**What is required**
Return the line containing "1552x784 pixels. Task: Open" and all lines after it exactly; stop at the end of the material.

**Available data**
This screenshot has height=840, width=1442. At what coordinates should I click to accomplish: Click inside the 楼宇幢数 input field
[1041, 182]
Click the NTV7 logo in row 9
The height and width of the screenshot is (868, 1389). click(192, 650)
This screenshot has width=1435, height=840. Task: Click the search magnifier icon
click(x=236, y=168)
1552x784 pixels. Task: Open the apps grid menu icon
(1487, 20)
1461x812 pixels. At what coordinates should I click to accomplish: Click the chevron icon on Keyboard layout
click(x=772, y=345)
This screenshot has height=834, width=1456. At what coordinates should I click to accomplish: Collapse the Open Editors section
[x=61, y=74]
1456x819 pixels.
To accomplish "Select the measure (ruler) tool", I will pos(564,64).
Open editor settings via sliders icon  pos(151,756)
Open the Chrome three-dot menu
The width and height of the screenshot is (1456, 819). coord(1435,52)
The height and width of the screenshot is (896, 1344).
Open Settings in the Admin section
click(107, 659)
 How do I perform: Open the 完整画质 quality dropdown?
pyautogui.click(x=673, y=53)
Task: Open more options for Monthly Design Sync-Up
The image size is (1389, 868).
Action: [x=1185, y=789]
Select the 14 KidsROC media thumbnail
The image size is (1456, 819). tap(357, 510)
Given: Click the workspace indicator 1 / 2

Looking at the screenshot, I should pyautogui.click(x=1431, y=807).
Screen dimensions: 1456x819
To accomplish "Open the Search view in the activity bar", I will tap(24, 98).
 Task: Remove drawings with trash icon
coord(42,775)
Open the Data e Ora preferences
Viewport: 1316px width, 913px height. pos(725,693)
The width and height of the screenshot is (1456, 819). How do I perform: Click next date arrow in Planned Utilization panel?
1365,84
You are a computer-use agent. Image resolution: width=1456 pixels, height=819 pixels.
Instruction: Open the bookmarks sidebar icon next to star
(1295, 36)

**Expected answer**
1552x784 pixels. Task: Open the apps grid menu icon
(1487, 20)
1461x812 pixels. At what coordinates should I click to accomplish: Click the chevron icon on Keyboard layout
click(x=772, y=345)
This screenshot has height=834, width=1456. At what coordinates should I click to accomplish: Collapse the Open Editors section
[x=61, y=74]
1456x819 pixels.
To accomplish "Select the measure (ruler) tool", I will pos(564,64).
Open editor settings via sliders icon  pos(151,756)
Open the Chrome three-dot menu
The width and height of the screenshot is (1456, 819). coord(1435,52)
The height and width of the screenshot is (896, 1344).
Open Settings in the Admin section
click(107, 659)
 How do I perform: Open the 完整画质 quality dropdown?
pyautogui.click(x=673, y=53)
Task: Open more options for Monthly Design Sync-Up
The image size is (1389, 868).
Action: [x=1185, y=789]
Select the 14 KidsROC media thumbnail
The image size is (1456, 819). tap(357, 510)
Given: Click the workspace indicator 1 / 2

Looking at the screenshot, I should pyautogui.click(x=1431, y=807).
Screen dimensions: 1456x819
To accomplish "Open the Search view in the activity bar", I will tap(24, 98).
 Task: Remove drawings with trash icon
coord(42,775)
Open the Data e Ora preferences
Viewport: 1316px width, 913px height. pos(725,693)
The width and height of the screenshot is (1456, 819). How do I perform: Click next date arrow in Planned Utilization panel?
1365,84
You are a computer-use agent. Image resolution: width=1456 pixels, height=819 pixels.
Instruction: Open the bookmarks sidebar icon next to star
(1295, 36)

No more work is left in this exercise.